Extract to read.
Most businesses require some sort of equipment to run their business. Unfortunately, business equipment can be incredibly expensive, especially when you’re talking about oversized or intricate machinery.
Not only is the equipment expensive, but newer, more innovative models are always being released, which means what may be good for you today, may not be as efficient or profitable to you in the future.
Considering the high cost of equipment and the fact that it needs to be replaced from time to time, it might make more sense to lease it instead of buying it outright. Let’s take a deeper look into commercial equipment leasing and how it may help to relieve some pressure on your business’s bottom line.
What Is Commercial Equipment Leasing?
Rather than buying expensive equipment and paying in full, commercial equipment leasing offers businesses a way to get their hands on the latest models without using up their working capital all at once. It’s a powerful financial tool that can help businesses successfully operate and expand their operations.
Rather than purchasing the equipment required, the equipment is leased from a leasing agent at a specific monthly interest rate for a certain number of months, similar to the way a car lease might work.
How Does Commercial Equipment Leasing Work?
As mentioned, commercial leasing works a lot like a car lease. An equipment leasing agent will own or buy the equipment you need and then lease (rent) it to you. The lease will usually come with a fixed interest rate over a period of time. This ensures that the payments you make are the same until the end of the period.
Once you make your payments and reach the end of the term, you’ll have the option to either return or purchase the equipment (depending on the contract terms).
Types Of Commercial Equipment Leases
If you’ve decided that leasing your equipment is the way to go, consider exactly which type of lease to opt for:
An operating lease lets you use an asset for a certain amount of time without actually owning it. The lease period is typically not as long as the economic life of the equipment, and once the lease expires, the leasing agent can recoup any extra costs by selling the equipment.
Equipment that is leased with an operating lease is considered a rental expense, which can be advantageous because it won’t be listed as an asset or liability and can still qualify for tax incentives. Annual rates for operating leases can range anywhere from 3% to 30% depending on the leasing agent and your financial health, and the typical contract is anywhere from 12 to 36 months long.
Also referred to as a finance lease, a capital lease still involves the leasing agent owning the equipment, but the lease is considered an asset. As such, it can increase your business’ holdings and liabilities.

Directions.
1. Answer these questions using the equipment leasing article:
(a) What kind of lease does the article say commercial equipment leasing works like?
(b) How long is the typical contract for an operating lease?
(c) What other name is given for a capital lease?
2. Carry the equipment leasing article on from its last sentence.
The lines after this have no connection to the equipment leasing article.

Given information.
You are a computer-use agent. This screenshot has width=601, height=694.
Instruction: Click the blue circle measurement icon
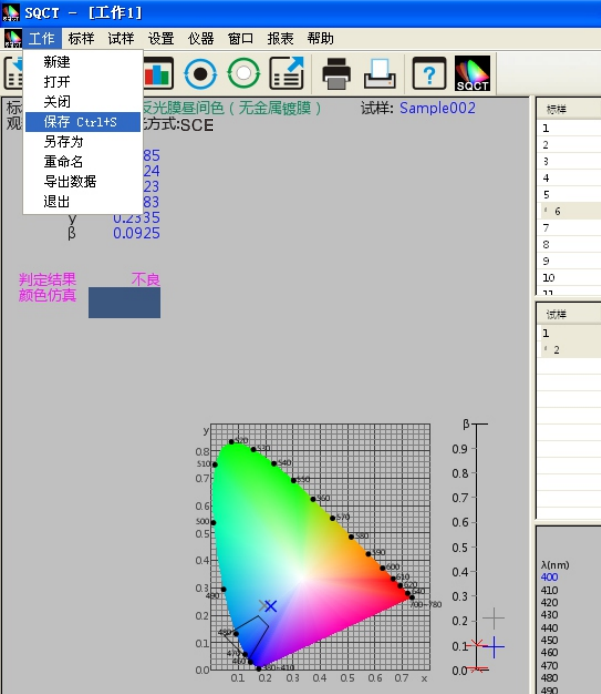click(x=201, y=73)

Expected answers.
1.
(a) A car lease.
(b) Anywhere from 12 to 36 months.
(c) A finance lease.

2.
This can be advantageous for larger companies because they can claim interest expenses and depreciation tax credits. Businesses can also buy the equipment at the end of the lease if they choose to do so. That said, the rates for a capital lease are usually higher than those with an operating lease, and contracts tend to range from 24 to 72 months.
Benefits Of Commercial Equipment Leasing
There are plenty of advantages that come with leasing your equipment instead of buying:
- Improves Cash Flow – One of the main advantages of leasing is you don’t need to pay for equipment in full upfront, which helps keep your business funds liquid.
- Won’t Get Stuck With Old Equipment – If you’re in an industry that is constantly evolving (ex: computer and electronics), certain equipment can become obsolete. With equipment leasing, you won’t have to replace or buy new equipment to keep up with innovations.
- More Affordable – Rather than paying for equipment upfront, leasing makes it possible for businesses to afford equipment that would otherwise be too expensive to buy.
- Tax Deductible – In Canada, equipment leases for your business can be used as a tax-deductible. You could deduct a certain percentage of your leasing costs depending on business income. Check out the Government of Canada website for more info.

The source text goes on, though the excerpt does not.